Louis XIV : le Soleil brille encore

Cet article a été initialement publié pour le site de Liberté politique, que vous ne sauriez trop consulter.


(Louis XIV reçoit le Grand Condé à Versailles, au pied de l’escalier des ambassadeurs. Jean-Léon Gérôme)

Il y a exactement trois cent ans, le 1er septembre 1715, Louis XIV rendait l’esprit « sans aucun effort, comme une chandelle qui s’éteint ». Mais la lumière du grand règne brille encore.

CE FUT le dernier souffle d’un règne interminable. Né en 1638 dans le tumulte de la guerre de Trente ans, il grandit sous les auspices de la régence d’une mère très aimée, Anne d’Autriche, dans le souvenir d’un père vénéré et peu connu, Louis XIII, accompagné par le plus fin homme d’État de sa génération, le cardinal Mazarin.

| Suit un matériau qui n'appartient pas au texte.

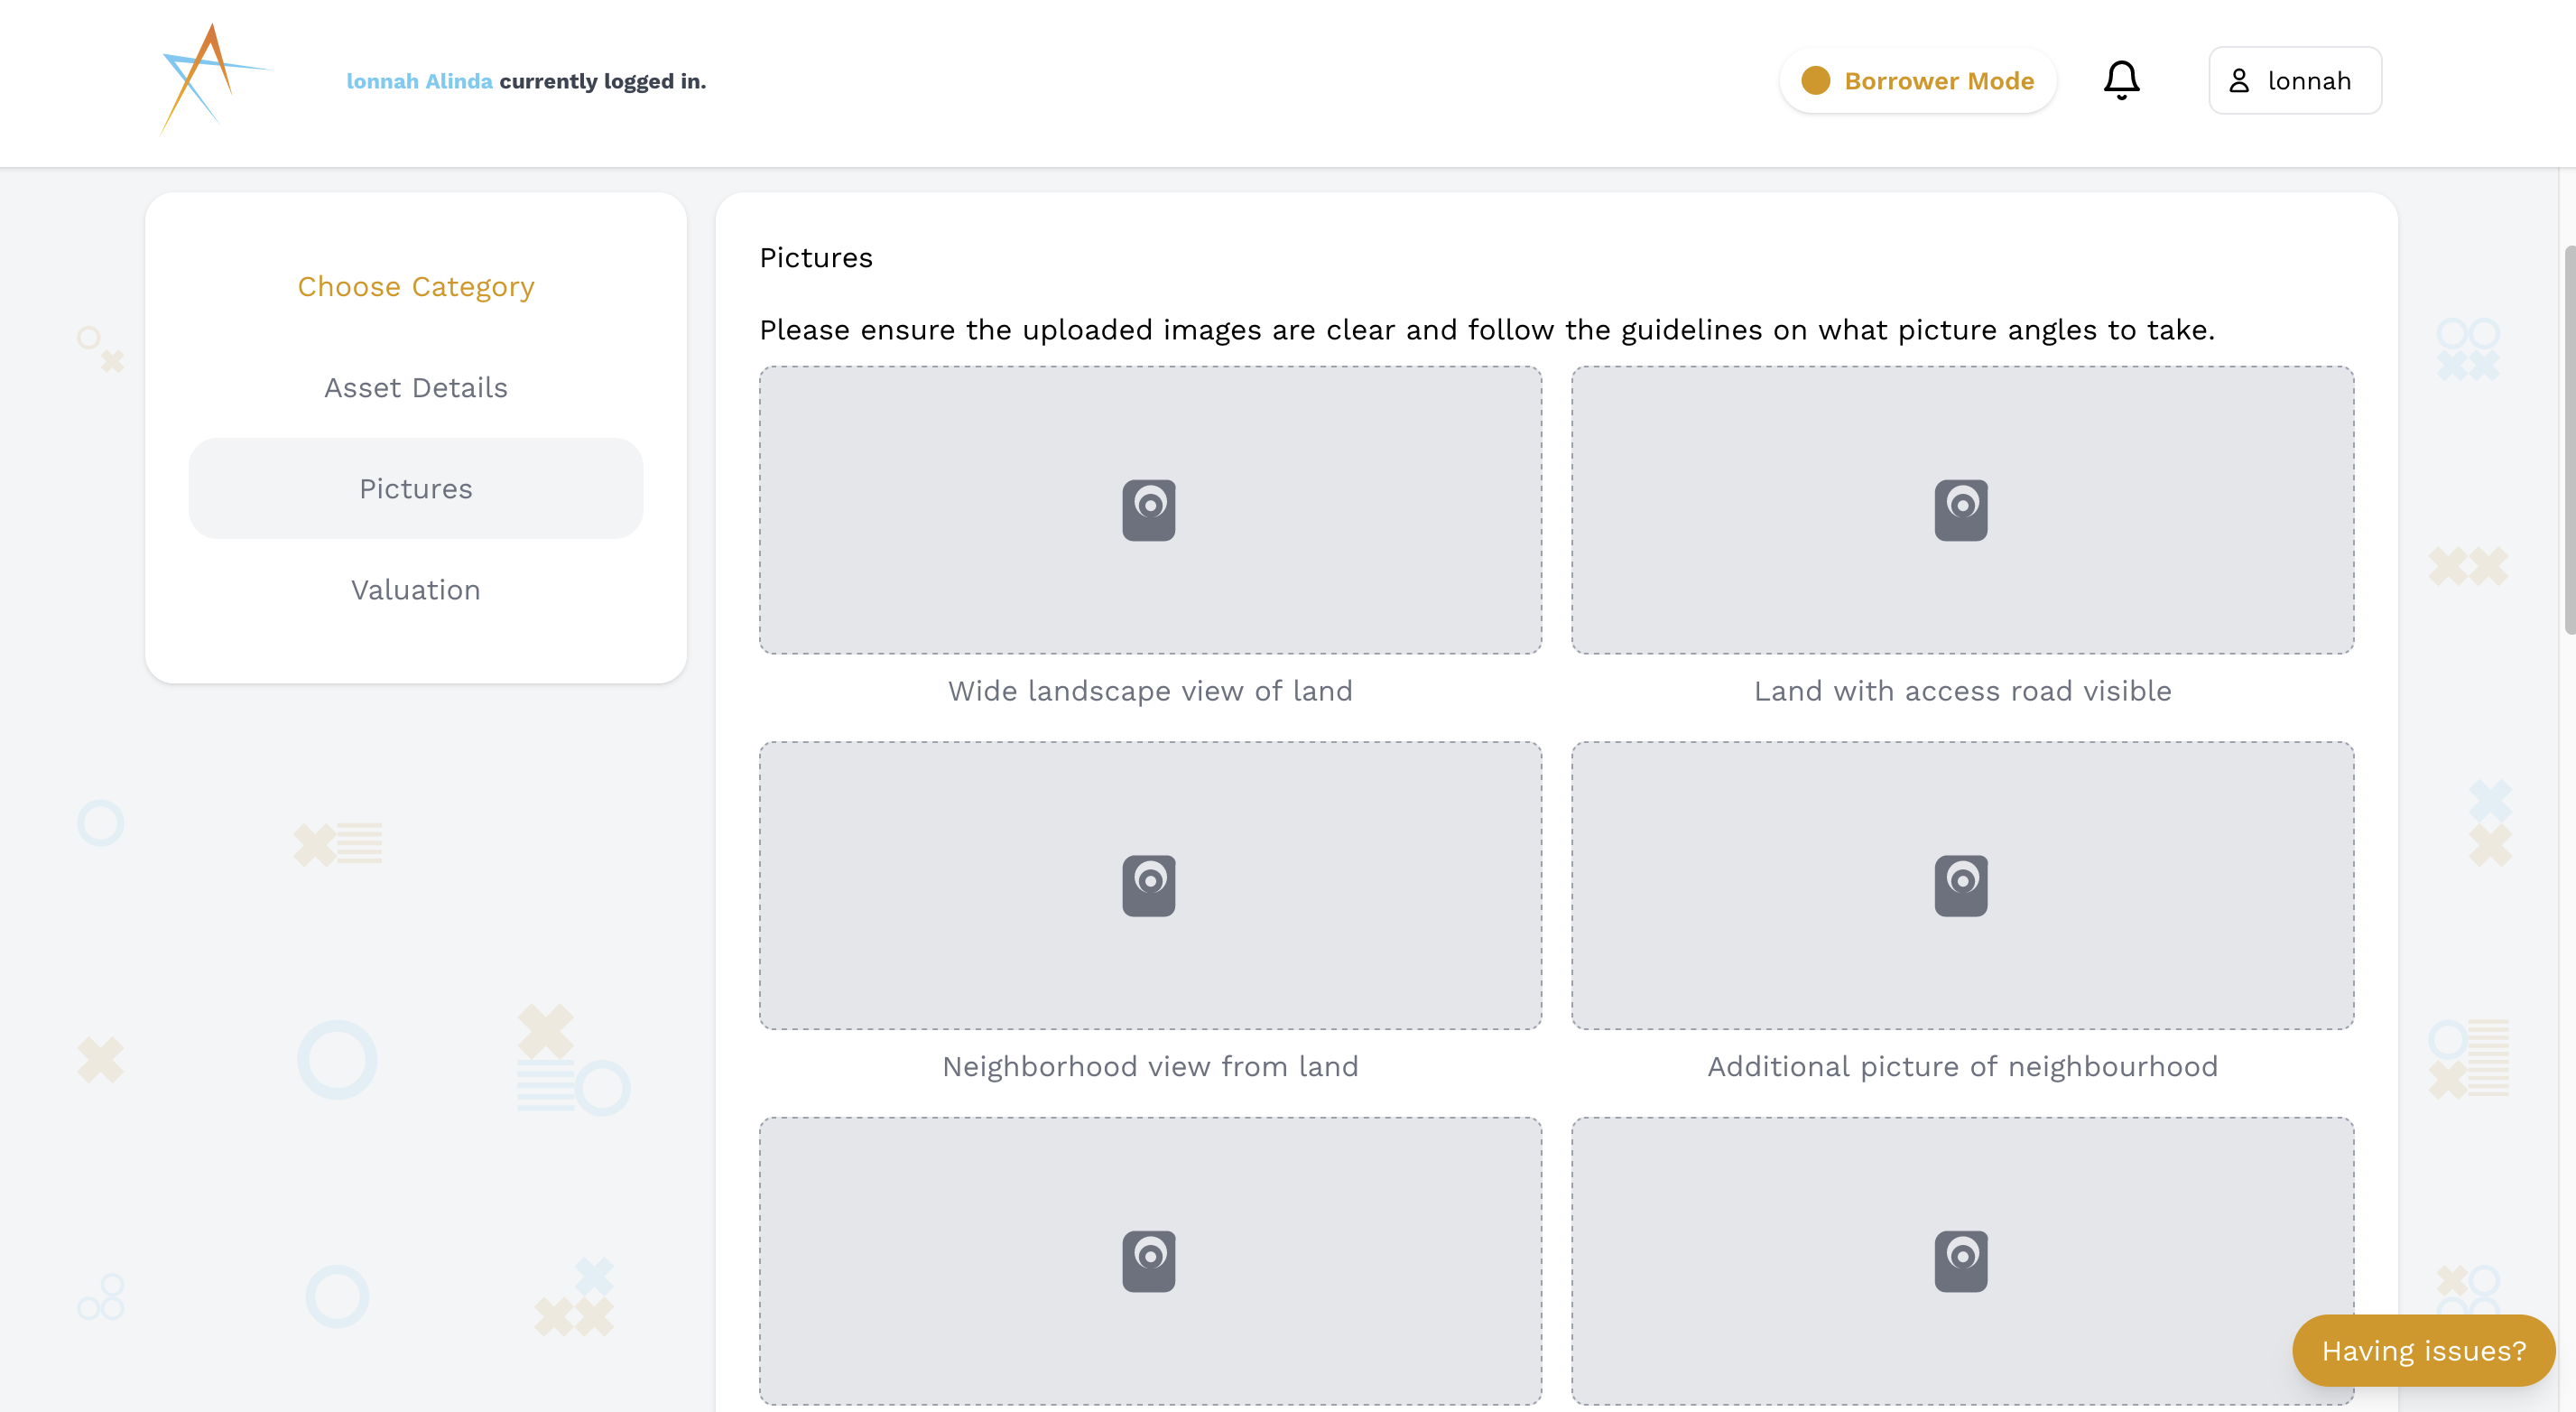Select Pictures in the sidebar
This screenshot has height=1412, width=2576.
[x=415, y=488]
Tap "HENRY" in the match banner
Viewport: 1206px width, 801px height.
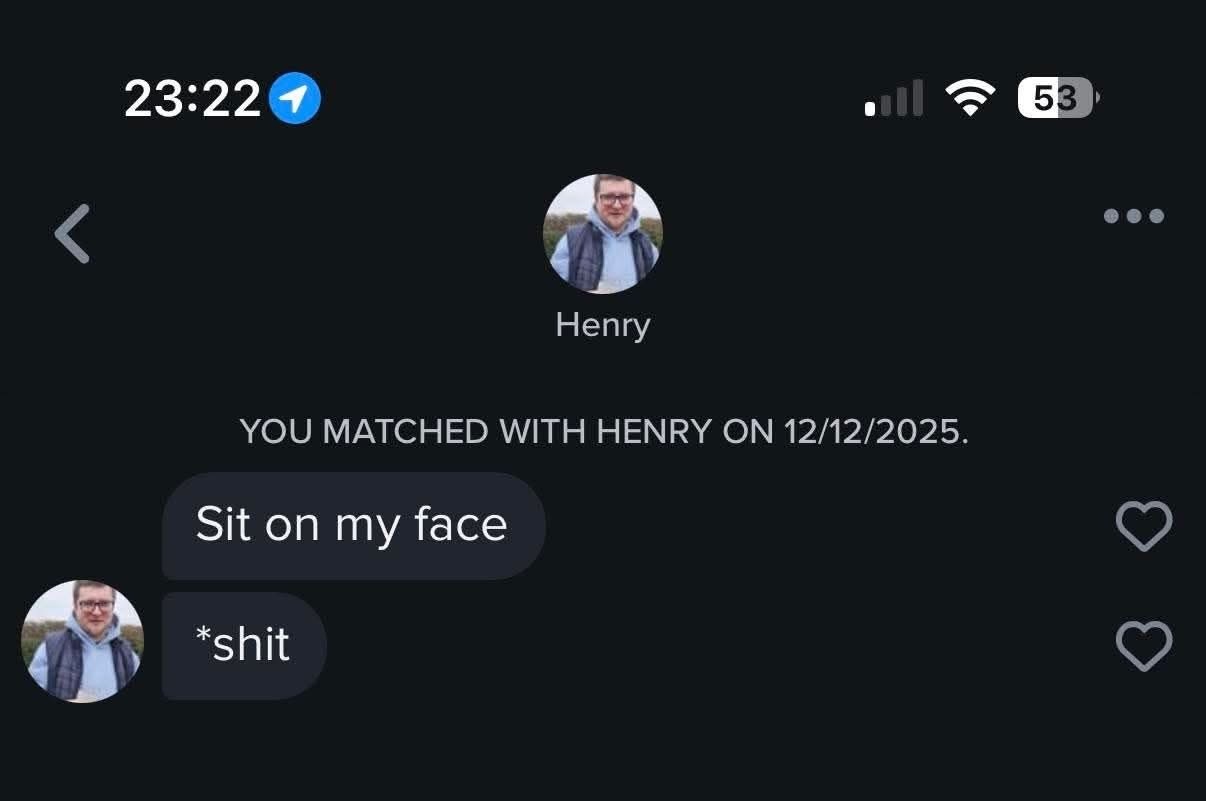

Le cardinal, parrain et principal ministre du roi, son premier éducateur politique également, dit de son pupille encore dans l’adolescence : « Vous ne le connaissez pas. Il se mettra en chemin un peu tard mais il ira plus loin qu’un autre : il y a en lui de l’étoffe de quoi faire quatre rois et un galant homme. »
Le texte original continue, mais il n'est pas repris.